ISO/IEC 27001:2013

The Victorian Chamber is externally and independently audited and certified to the international information security standard ISO/IEC 27001:2013. We have demonstrated a comprehensive, effective and continually improving information security management system (ISMS). Certification involves regular audits to verify our compliance.

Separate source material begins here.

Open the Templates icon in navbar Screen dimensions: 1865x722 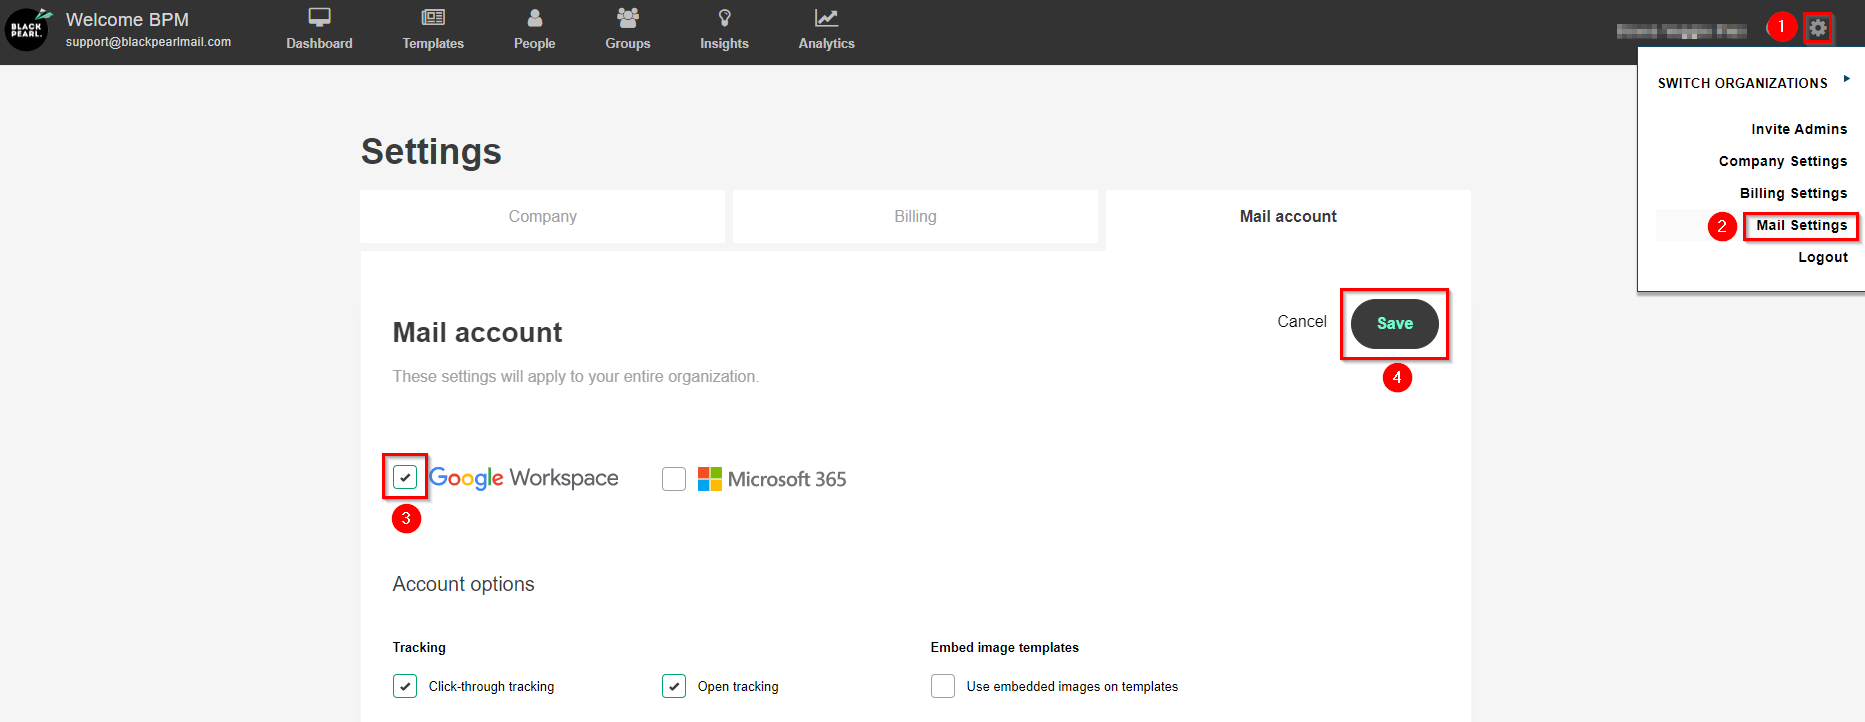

DEWR Information Security Systems Scheme Issue 1                      

The Victorian Chamber is externally and independently audited and certified to the Department of Employment and Workplace Relations (DEWR) Right Fit For Risk (RFFR) accreditation. This accreditation comprises the ‘OFFICIAL’ controls in the Australian Government Information Security Manual (ISM) and the mandatory inclusion of all clauses and the annex A ISO 27001:2013 controls.

ACSC Essential 8 Level 3

The Victorian Chamber has been externally and independently audited and certified to Australian Cyber Security Centre Essential 8 Level 3 compliance. 

Enterprise-grade security

Vulnerability assessments
The Victorian Chamber undergoes regular penetration tests by Council of Registered Ethical Security Testers (CREST) certified professionals. These probe for vulnerabilities in our core infrastructure such as hardware, internal/external networks, Wi-Fi and websites.

Data encryption
We encrypt all data in transit using industry-standard TLS 1.2 at minimum and TLS1.3 where available. Customer data is also encrypted at rest when it is stored on our platforms using AES 256 at minimum.

Network protection
Multiple layers of security controls protect access to and within our environment, including firewalls, intrusion detection systems and network segregation. We partner with industry-leading security vendors to leverage their expertise to protect our systems.

Incident management
Our team monitors security systems, event logs, notifications and alerts from all systems to identify and manage threats. If an incident occurs, technical personnel are available to provide incident coverage.